This blog has been co-author with Joyce Liu, Software Engineer and Rajesh Velicheti, Software Engineer Manager at Google Cloud.
TL;DR: This post demonstrates how to build and deploy AI agents using the new integration between the Agent2Agent (A2A) protocol and Vertex AI Agent Engine in preview. Our step-by-step guide will show you how to create, test, and deploy fully-managed, interoperable AI agents, preparing you for advanced collaborative multi-agent systems applications.
When building multi-agent systems for production, you often encounter significant challenges. While highly specialized AI agents excel at individual tasks, orchestrating their collaboration becomes a massive engineering hurdle. Each agent frequently possesses a unique API, compelling developers to construct custom, one-off integrations for every connection. This approach is not scalable, leading to complex, difficult-to-maintain code and hindering innovation in AI agent deployment.
This is where the Agent2Agent (A2A) protocol comes in. A2A is an open standard that acts as a universal API for AI agents, ensuring they can communicate effectively. When you combine this standard with Vertex AI Agent Engine—a fully-managed, serverless platform—you get a scalable solution for deploying interoperable AI agents in production.
Why A2A on Vertex AI Agent Engine?
Combining the A2A protocol with Agent Engine provides several key advantages for developers building multi-agents systems.
First and foremost, this new integration unlocks a simpler deployment pattern. Previously, using A2A with Agent Engine often meant deploying an A2A client on the platform, while the agent itself had to be hosted on a separate runtime like Cloud Run. This new pattern eliminates the significant “glue code” and architectural complexity that came with managing two services. That complexity is now gone, allowing you to directly deploy the entire A2A agent as a single Agent class, just like agents built with other frameworks on one unique platform.
This, in turn, streamlines the deployment process, enabling you to package your agent and scale it on a secure, enterprise-grade endpoint with only a few lines of code. Finally, by adopting A2A on Agent Engine, you’re creating a service with a clean, well-defined, and reusable API that makes it easier for other applications to interact with it.
Getting started with A2A on Agent Engine
This step-by-step guide will walk you through building and deploying your first A2A agent, based on our sample notebook. In this scenario, we’ll construct a straightforward system where Agent A requires Agent B’s capabilities. This will serve as an introduction to the core components of A2A and Agent Engine integration.
Step 1: Set up your environment
First, you’ll need to install the necessary packages. a2a-sdk is the foundational open-source SDK for building A2A-compliant agents, and google-cloud-aiplatform is the Vertex AI SDK, which contains the new Agent Engine template we’ll use for deployment.

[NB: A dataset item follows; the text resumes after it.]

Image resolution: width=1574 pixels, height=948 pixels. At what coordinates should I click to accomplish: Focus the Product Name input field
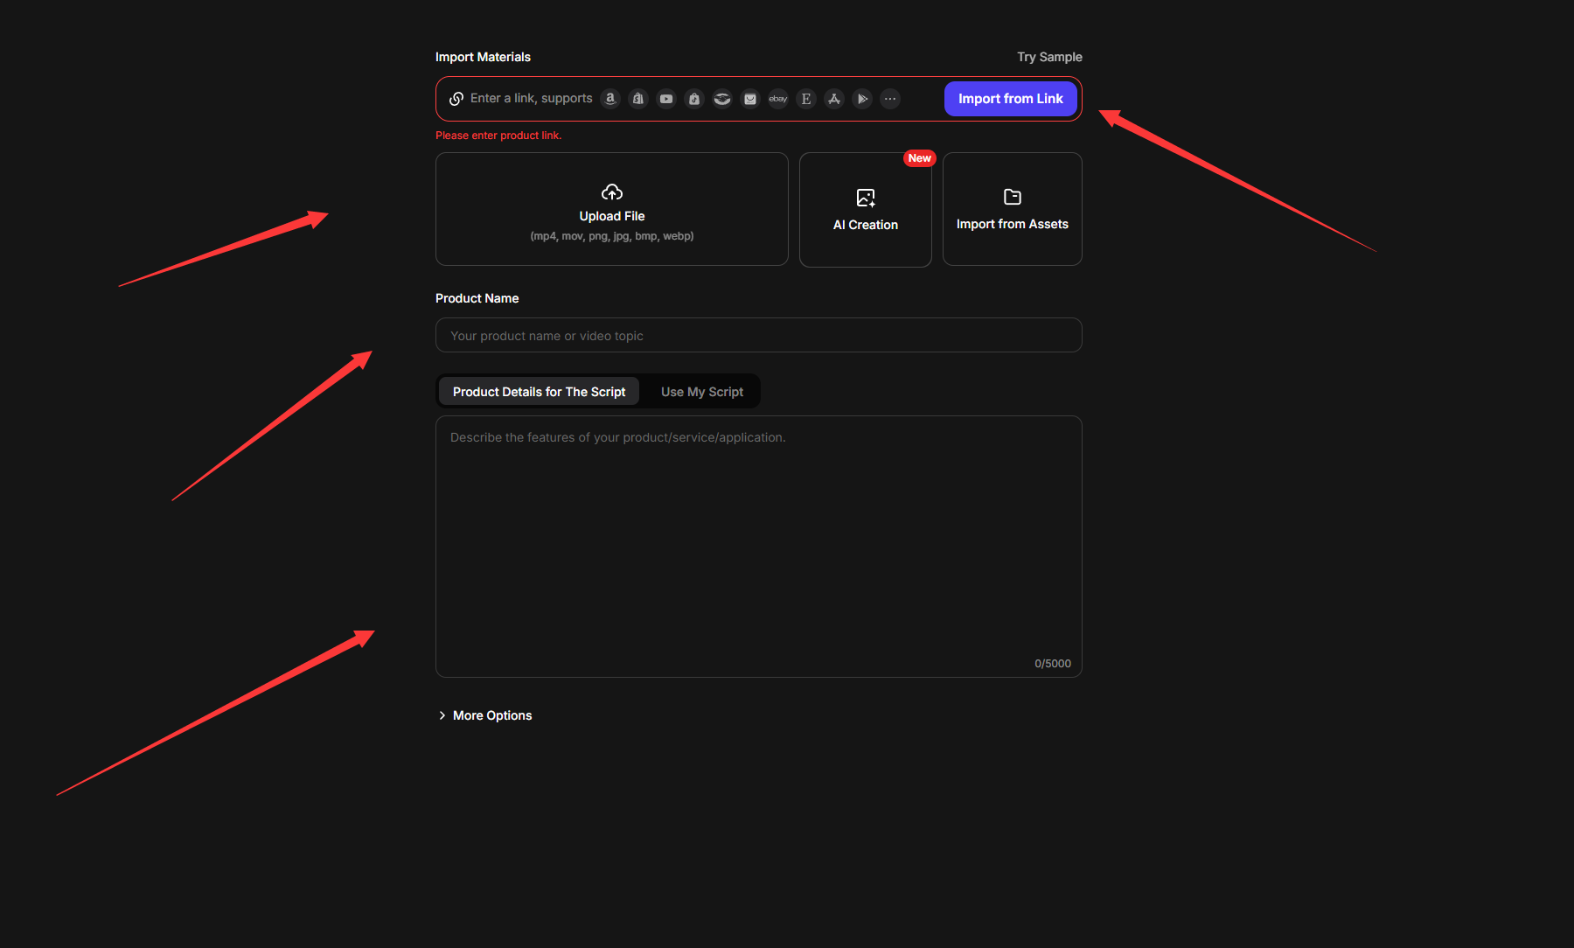[x=759, y=336]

%pip install --upgrade --quiet "a2a-sdk >= 0.3.4"
%pip install --upgrade --quiet "google-cloud-aiplatform[agent_engines, adk]>=1.112.0"
Next, configure your Google Cloud project information and initialize the Vertex AI client. The http_options parameter is used here to access the new, pre-release features in the v1beta1 version of the API.
import vertexai
from google.genai import types
PROJECT_ID = "[your-project-id]"
LOCATION = "us-central1"
BUCKET_URI = f"gs://{PROJECT_ID}-a2a-bucket"

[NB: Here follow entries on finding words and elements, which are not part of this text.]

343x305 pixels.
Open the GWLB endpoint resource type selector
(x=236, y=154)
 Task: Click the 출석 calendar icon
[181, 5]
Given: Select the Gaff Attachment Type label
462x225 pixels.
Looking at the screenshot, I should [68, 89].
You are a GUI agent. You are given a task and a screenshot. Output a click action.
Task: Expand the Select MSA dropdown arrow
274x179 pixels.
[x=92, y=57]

# Initialize Vertex AI session
vertexai.init(project=PROJECT_ID, location=LOCATION, staging_bucket=BUCKET_URI)
# Initialize the GenAI client
client = vertexai.Client(
project=PROJECT_ID,
location=LOCATION,
http_options=types.HttpOptions(
api_version="v1beta1",
base_url=f"https://{LOCATION}-aiplatform.googleapis.com/"
),
)
Step 2: Define the ADK Agent
Before building an A2A agent, define the core agent logic that will power it. The Agent Development Kit (ADK) is used for this purpose. This ADK agent will handle the actual agent components (reasoning loop, LLM calls, and tool use), which will then be wrapped with the A2A protocol layer to ensure interoperability.
from google.adk.agents import LlmAgent
from google.adk.tools import google_search_tool
# Create your agent
qna_agent = LlmAgent(
model='gemini-2.5-flash',
name='qa_assistant',
description='I answer questions using web search.',
instruction="""You are a helpful Q&A assistant.
When asked a question:
1. Use Google Search to find current, accurate information
2. Synthesize the search results into a clear answer
3. Cite your sources when possible
4. If you can't find a good answer, say so honestly
Always aim for accuracy over speculation.""",
tools=[google_search_tool.google_search],
)
Step 3: Define the AgentCard and AgentExecutor for A2A Communication
The next crucial step is to define the network interface for our ADK agent to facilitate external communication. The A2A protocol necessitates two key components for this: an AgentCard and an AgentExecutor.
The AgentCard serves as a digital “business card” for your agent—a structured JSON document that outlines its capabilities and interaction protocols for other agents.
Below you can see how to create the agent card with the new create_agent_card helper function.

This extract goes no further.